De Kleijn geeft aanbod Kreuk toe om The Schoolboys te kopen en Museum Gouda in bruikleen te geven. Waarom ging het niet door?

Kunstverzamelaar Bert Kreuk doet in Art Flipper een boekje open over de verkoop van het schilderij The Schoolboys van Marlene Dumas in 2011 door toenmalig museumdirecteur Gerard de Kleijn van MuseumgoudA. Kreuk vertelt dat hij het werk had willen kopen. Het gevolg was geweest dat het niet naar het buitenland verkocht had moeten worden. Nu is het voorgoed verdwenen uit het Openbaar Kunstbezit.

Dit blog besteedde aan die verkoop enkele commentaren die erop neerkwamen dat De Kleijn zich slecht had voorbereid, weinig kennis van zaken had, met een ongeloofwaardig verhaal over de reden van de verkoop naar buiten kwam en zijn museum onnodig in problemen bracht. Dumas onderschreef toentertijd mijn lezing. Nu besteedt Trouw in een artikel ter gelegenheid van het verschijnen van Kreuks Art Flipper aandacht aan de verkoop die opnieuw het merkwaardige en onverklaarbare handelen van directeur De Kleijn onderstreept.
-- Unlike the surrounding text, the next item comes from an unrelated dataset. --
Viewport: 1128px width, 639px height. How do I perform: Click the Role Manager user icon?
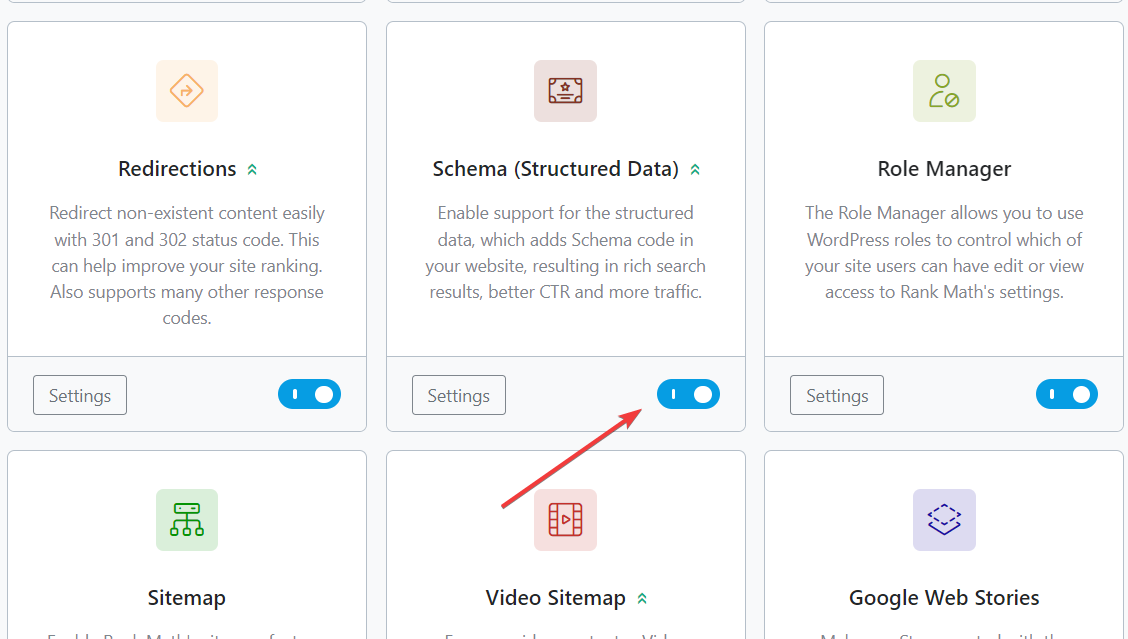[944, 91]
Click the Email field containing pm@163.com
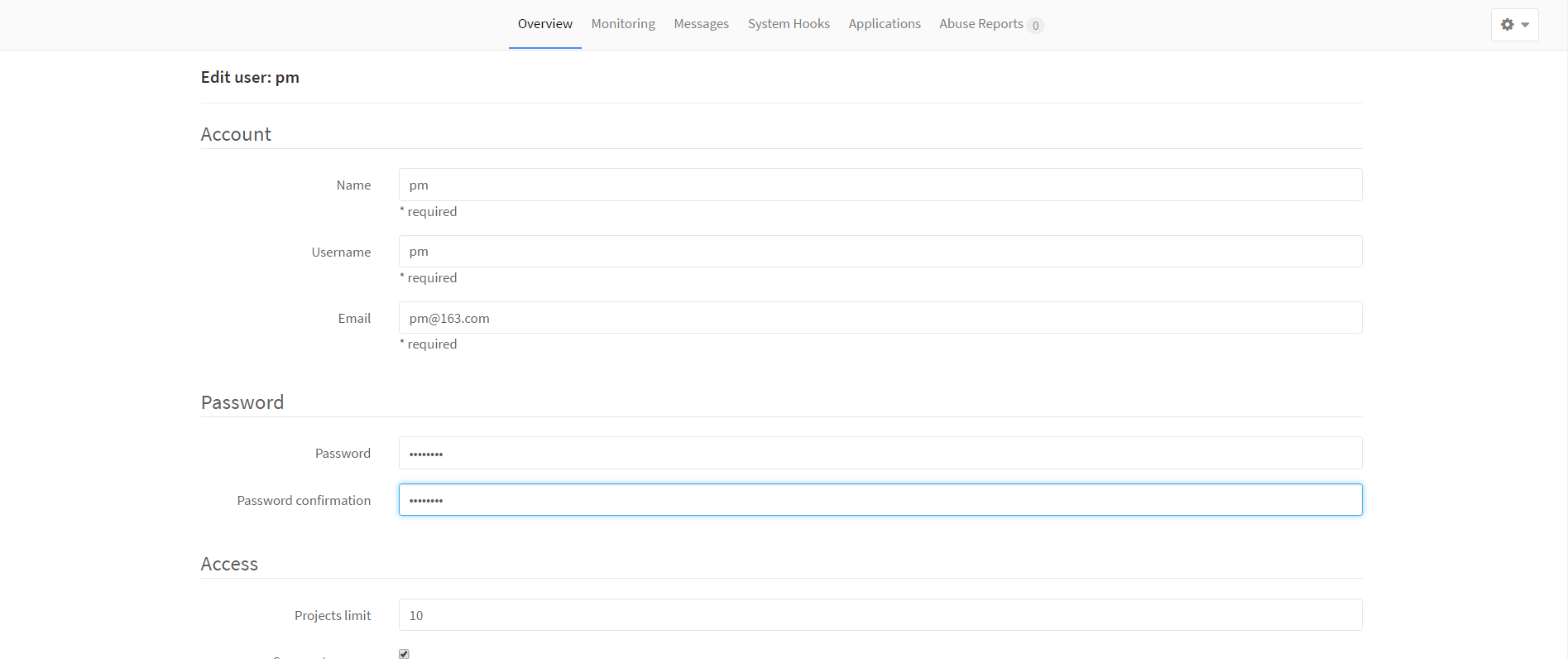Screen dimensions: 1568x659 [880, 318]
Kreuk stelt dat hij via tussenpersoon Theo Schols -zijn oom- De Kleijn 1 miljoen euro had geboden. Met Kreuks belofte dat hij het werk 10 jaar in bruikleen zou geven aan museumgoudA. Eventueel zelfs langer. Maar de museumdirecteur ging er niet op in. Op 20 september 2011 antwoordde de Gouwse wethouder Daphne Bergmans op raadsvragen van SP’er Van Alphen: ‘dat museumgoudA enkele grote particuliere verzamelaars [heeft] benaderd om te bezien of er bereidheid was het schilderij aan te kopen en vervolgens in langdurige bruikleen ter beschikking te stellen. Deze bereidheid bleek er niet te zijn’. (Bron onvindbaar, zie hier toenmalige verwijzing ernaar). Op 24 september 2011 gaf ik hierop het volgende commentaar: ‘Opvallend ontbreekt in haar opsomming de optie dat museumgoudA zelf benaderd is door een derde partij. Zij blijft ook onduidelijk over de periode waarnaar ze verwijst. Da’s relevant omdat het duidelijkheid kan geven over het tijdstip waarop museumgoudA bindende afspraken met Christie’s maakte. Daarna kon museumgoudA immers niet meer ontvankelijk zijn voor aanbiedingen.’ Dat laatste aspect is de crux van de kwestie. Het is de vraag wie Bergmans onvolledig informeerde zodat zij op haar beurt de Gouwse raad verkeerd informeerde.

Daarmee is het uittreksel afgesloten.